Reduce, reuse and recycle … but mostly reduce

Jamie Rosenthal, a waste zero specialist for Ashland’s Recology disposal and recycling company, says that global awareness of recycling has increased even as recycling options have been reduced for some.


“People are kind of confused about recycling right now,” Rosenthal said.

She said the simplest option for people frustrated about recycling reductions is to focus on reducing.

“When in doubt, keep it out,” she said in an Ashland Chamber of Commerce talk last week.

Recology is continuing to accept most traditionally recycled materials, but Rogue Disposal in Medford has dramatically cut back, saying that markets for recycled materials — especially in China — have dried up. Part of China’s reluctance in accepting recycled materials from the U.S. comes from the contaminants found in the material.

Recology is continuing its fuller recycling in part because the cities of Ashland and Talent have agreed to allow the company to bill customers up to $3.50 extra per month to cover added expenses.

Rosenthal said she often finds contaminants in the recycling bins of local business customers of Recology. Those contaminants include shredded paper; soft plastics such as plastic grocery bags or plastic bags with numbers other than one, two, and five; hard plastic such as disposable cutlery, cups (including the “compostable ECO” cups), salad or to-go food containers; bottle caps, lids, colored plastics and cartons.

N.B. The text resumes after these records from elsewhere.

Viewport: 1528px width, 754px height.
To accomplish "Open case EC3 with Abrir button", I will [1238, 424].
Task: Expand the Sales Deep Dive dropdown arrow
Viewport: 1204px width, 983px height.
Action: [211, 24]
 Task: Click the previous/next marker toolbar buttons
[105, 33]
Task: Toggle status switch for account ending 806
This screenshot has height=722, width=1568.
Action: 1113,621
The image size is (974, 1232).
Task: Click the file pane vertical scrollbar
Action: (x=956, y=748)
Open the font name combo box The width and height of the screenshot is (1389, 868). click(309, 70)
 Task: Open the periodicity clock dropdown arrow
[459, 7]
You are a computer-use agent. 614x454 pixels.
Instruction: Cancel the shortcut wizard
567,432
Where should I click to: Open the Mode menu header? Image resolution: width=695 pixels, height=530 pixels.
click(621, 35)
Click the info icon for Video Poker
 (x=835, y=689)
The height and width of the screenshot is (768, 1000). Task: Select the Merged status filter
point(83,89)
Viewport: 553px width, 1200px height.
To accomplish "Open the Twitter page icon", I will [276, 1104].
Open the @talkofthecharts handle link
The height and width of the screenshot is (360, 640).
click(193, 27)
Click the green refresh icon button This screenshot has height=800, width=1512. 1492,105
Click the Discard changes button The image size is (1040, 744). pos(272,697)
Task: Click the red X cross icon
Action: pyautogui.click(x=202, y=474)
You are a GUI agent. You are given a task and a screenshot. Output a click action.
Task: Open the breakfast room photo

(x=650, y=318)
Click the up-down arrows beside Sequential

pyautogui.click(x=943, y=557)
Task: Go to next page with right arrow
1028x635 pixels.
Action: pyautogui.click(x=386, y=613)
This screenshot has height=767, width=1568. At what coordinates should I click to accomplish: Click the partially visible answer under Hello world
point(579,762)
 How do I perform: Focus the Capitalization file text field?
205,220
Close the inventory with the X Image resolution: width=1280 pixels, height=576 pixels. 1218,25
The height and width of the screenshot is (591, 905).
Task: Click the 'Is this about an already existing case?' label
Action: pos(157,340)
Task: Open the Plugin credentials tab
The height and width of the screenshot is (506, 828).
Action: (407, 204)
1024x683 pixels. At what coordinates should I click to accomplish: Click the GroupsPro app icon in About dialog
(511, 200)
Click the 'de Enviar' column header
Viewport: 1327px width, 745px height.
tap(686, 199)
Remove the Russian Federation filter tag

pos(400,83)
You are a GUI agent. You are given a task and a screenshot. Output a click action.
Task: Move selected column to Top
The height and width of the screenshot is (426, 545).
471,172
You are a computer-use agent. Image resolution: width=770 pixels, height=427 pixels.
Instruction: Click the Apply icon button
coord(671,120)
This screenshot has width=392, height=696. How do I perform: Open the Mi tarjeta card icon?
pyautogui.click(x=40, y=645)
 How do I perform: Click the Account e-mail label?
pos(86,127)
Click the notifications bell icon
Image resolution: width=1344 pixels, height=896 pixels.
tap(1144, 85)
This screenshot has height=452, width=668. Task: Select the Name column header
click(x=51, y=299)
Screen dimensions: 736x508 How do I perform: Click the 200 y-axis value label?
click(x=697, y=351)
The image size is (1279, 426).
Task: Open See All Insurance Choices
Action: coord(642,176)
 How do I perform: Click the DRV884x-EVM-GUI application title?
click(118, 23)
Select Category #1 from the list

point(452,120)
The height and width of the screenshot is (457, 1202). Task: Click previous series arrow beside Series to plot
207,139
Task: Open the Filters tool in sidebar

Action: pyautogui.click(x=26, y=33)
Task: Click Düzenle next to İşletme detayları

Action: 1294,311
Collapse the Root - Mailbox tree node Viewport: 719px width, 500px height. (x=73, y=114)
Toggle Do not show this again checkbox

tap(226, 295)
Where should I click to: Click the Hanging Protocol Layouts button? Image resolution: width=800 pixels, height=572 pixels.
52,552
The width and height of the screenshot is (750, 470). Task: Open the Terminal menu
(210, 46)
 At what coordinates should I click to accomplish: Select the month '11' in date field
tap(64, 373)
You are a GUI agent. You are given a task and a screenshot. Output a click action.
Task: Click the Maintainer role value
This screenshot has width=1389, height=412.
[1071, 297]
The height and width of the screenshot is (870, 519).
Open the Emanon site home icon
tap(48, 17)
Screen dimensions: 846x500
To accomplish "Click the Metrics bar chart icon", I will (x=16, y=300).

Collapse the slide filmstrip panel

Some of those items can be recycled elsewhere. They are rejected from the local recycling stream because there isn’t a market that will accept them, they damage the sorting machines at the recycling center, they can be harmful to employees handling the items, or a combination of these reasons.

Rosenthal said people often don’t realize what they’re putting in the recycling isn’t recyclable. Phone books are recyclable with Recology if the outer cover is removed, otherwise it is not. Some companies take out a trash bag full of recycling at the end of the day, but the bag itself is not recyclable.

“If at all possible, try not to buy these products,” Rosenthal said, reinforcing the idea that “reduce” is the first step in the reduce-reuse-recycle mantra. “We need to reshape the way we think about these things.”

She recommended buying bulk creamers and local coffee instead of K-Cups and individual sweeteners. She suggested having a stock of reusable plates, cups and cutlery for employee use. She also recommended using both sides of printer paper or reusing old paper with a blank back as scratch paper.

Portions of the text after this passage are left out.